Well, that shouldn’t be a problem because when a person of little knowledge “challenges” the submissions of an expert, it is left for the professional to condone it or handle it accordingly. It all depends on the persons involved. What we should be concerned about is when the person on the receiving end of the “criticism” is an amateur or an emerging professional, who could not handle the bite and oppression of the hit. We should truly worry about that.
You know, sometimes, people think they are criticising the works, ideas, opinions, submissions, or actions of others without realising that what they are doing is actually not criticism. I mean, I see a lot of ridicule, contempt, reproach, sarcasm, sneer, outright condemnation, and fault-finding being referred to as criticism. This does not only show that these people do not understand what they are doing but that they also failed to see that a lot of individuals have been damaged by their supposed “criticisms”. Many people with good ideas and potential are afraid to come out and project or present their ideas, views, and discoveries because of the “criticisms” they will attract. These people in question will prefer to stay in the background and observe situations than to come out and have stones thrown at them.
But is that what criticism should be all about? Isn’t it supposed to build rather than destroy the recipients? Should people be afraid of criticism to start with? Aren’t they supposed to cherish and look forward to it because of the knowledge and improvements they will obtain from it? These are some of the questions “critics” should ask themselves if they truly mean to criticise.
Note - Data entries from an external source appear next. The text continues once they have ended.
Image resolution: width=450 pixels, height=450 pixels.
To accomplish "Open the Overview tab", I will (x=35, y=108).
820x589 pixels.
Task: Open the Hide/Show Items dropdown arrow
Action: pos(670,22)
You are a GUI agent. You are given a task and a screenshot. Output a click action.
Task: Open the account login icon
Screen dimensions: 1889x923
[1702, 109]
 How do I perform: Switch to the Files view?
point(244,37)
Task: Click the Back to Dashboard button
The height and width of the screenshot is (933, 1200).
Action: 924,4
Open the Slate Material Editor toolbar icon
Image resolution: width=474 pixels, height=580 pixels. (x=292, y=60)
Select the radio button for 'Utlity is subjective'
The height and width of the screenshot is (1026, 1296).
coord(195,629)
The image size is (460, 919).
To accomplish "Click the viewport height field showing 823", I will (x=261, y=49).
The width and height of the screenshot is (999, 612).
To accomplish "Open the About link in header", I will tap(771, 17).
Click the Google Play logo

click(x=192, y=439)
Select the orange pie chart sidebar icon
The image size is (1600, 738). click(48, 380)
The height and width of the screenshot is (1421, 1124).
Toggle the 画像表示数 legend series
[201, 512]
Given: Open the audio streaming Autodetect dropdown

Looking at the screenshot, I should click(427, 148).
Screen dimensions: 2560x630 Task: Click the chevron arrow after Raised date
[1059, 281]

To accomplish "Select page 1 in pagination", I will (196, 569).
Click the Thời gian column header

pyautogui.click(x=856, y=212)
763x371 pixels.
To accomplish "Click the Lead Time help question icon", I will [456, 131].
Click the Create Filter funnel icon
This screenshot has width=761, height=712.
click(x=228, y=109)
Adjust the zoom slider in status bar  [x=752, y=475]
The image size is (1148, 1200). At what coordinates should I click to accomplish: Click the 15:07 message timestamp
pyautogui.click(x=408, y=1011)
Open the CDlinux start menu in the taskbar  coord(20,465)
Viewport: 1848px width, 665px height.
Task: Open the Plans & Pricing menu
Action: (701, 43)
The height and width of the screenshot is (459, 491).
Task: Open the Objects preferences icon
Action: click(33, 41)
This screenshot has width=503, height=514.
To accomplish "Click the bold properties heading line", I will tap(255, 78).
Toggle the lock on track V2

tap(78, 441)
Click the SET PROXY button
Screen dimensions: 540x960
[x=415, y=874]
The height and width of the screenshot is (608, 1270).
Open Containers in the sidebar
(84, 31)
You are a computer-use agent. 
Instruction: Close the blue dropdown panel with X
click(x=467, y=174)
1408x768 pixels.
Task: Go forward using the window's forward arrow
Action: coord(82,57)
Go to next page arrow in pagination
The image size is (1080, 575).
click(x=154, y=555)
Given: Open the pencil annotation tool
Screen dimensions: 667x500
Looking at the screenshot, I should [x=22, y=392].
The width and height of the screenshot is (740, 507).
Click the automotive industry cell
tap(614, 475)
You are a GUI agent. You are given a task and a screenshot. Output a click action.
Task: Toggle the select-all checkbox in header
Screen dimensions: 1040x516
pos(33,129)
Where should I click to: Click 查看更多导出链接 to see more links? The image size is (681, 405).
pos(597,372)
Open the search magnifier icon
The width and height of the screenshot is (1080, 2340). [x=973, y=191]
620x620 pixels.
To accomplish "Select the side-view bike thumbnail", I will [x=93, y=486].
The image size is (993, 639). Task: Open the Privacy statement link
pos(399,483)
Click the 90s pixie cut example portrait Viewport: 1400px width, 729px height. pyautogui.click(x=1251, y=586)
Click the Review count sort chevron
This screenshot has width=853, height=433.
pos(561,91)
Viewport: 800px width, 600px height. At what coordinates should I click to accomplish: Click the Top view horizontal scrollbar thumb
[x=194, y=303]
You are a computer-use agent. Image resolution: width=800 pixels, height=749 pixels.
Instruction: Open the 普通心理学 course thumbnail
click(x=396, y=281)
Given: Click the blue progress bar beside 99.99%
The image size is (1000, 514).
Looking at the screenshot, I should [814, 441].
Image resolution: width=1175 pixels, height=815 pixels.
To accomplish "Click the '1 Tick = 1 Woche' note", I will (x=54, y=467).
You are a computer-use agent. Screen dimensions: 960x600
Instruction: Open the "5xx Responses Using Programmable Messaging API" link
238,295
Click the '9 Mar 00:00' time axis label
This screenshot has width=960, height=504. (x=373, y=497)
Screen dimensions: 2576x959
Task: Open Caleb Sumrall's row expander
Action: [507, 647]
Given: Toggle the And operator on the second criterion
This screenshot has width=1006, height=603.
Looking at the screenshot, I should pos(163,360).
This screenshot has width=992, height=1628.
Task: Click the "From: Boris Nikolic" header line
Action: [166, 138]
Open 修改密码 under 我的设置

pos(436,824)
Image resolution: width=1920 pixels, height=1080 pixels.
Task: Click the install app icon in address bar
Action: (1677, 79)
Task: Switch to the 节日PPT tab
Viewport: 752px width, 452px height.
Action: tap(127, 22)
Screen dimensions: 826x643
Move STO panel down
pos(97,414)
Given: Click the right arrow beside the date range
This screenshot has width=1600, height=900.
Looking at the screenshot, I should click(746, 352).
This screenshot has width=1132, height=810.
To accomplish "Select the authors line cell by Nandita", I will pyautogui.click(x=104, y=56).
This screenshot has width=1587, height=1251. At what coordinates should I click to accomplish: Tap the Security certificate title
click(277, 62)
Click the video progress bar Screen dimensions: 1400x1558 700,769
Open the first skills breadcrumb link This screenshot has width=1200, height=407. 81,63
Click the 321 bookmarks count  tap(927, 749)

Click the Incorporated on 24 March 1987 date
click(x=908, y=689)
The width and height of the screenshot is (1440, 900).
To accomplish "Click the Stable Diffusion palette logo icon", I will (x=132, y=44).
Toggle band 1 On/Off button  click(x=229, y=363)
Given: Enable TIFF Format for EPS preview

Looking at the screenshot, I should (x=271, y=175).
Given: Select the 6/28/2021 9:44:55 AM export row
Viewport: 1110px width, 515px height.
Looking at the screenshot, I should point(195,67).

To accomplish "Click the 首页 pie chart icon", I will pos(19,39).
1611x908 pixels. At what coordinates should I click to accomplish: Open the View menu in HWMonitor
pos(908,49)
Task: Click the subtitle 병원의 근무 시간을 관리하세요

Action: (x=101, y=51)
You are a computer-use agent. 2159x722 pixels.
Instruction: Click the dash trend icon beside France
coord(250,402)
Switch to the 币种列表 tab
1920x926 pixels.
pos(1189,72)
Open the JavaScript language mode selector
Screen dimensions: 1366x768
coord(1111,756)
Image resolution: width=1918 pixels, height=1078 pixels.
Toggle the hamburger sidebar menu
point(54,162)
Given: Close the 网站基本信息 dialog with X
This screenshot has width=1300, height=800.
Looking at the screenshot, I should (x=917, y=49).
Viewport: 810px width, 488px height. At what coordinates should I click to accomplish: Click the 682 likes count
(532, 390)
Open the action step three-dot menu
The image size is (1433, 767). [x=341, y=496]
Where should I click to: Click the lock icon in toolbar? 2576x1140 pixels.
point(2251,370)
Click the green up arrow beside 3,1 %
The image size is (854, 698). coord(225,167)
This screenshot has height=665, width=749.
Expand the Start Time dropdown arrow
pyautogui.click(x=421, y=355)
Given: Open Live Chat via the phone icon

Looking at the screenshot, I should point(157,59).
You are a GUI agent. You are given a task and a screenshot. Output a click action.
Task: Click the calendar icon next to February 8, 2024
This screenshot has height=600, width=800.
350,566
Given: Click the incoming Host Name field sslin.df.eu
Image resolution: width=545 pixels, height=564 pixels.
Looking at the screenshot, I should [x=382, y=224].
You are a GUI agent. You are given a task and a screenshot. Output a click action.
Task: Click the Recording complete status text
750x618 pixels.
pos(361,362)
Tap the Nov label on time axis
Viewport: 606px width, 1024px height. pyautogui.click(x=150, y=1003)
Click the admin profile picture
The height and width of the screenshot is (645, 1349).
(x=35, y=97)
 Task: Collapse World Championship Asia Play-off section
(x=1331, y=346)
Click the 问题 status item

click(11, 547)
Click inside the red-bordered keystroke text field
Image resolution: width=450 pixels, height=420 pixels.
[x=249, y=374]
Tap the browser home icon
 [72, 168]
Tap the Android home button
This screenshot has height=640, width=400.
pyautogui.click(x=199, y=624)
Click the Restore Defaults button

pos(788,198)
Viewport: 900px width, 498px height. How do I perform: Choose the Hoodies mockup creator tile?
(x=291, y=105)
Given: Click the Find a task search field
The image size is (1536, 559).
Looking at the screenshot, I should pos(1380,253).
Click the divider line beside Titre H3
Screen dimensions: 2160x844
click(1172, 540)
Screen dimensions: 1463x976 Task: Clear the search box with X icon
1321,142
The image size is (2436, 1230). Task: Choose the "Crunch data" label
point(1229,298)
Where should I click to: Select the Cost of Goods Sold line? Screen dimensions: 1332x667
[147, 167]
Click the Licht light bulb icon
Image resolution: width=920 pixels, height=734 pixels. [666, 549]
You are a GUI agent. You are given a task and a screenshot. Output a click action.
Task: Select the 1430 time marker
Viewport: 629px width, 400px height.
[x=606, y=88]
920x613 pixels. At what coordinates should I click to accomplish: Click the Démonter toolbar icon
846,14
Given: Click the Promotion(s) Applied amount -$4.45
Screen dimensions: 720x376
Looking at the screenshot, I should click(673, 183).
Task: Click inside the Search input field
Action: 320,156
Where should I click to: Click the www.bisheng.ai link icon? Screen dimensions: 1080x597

But from what I have observed, many “critics” hide behind criticism to spew hate and some of them have the intention to discourage or undermine the efforts of others.
But, it is possible that many critics don’t know how to criticise. Maybe they don’t know that criticism requires that the critic strikes a balance between the good and bad attributes of the objects, ideas, or opinions of the attention. Maybe they thought that laughing at people to ridicule their efforts is how to criticise them. It could be they believed that when harsh words are used, even if they are derogatory, the persons receiving the “criticism” will know they, the recipients, have met the “right” persons, who will “call a spade a spade”. How I wished they knew better.
But here is the truth many people fail to realise:
If what you spew out focuses only on the negatives, then it is not criticism. If it is not correctional, it is not criticism. If it does not add to the existing knowledge, trust me, you are only witch-hunting the recipient. And if you are doing that to undermine or discourage the recipient for personal benefits, just know that you have added to the problems of humanity.
Let your criticism be fair, informed, and civil. It is not a battle of knowledge.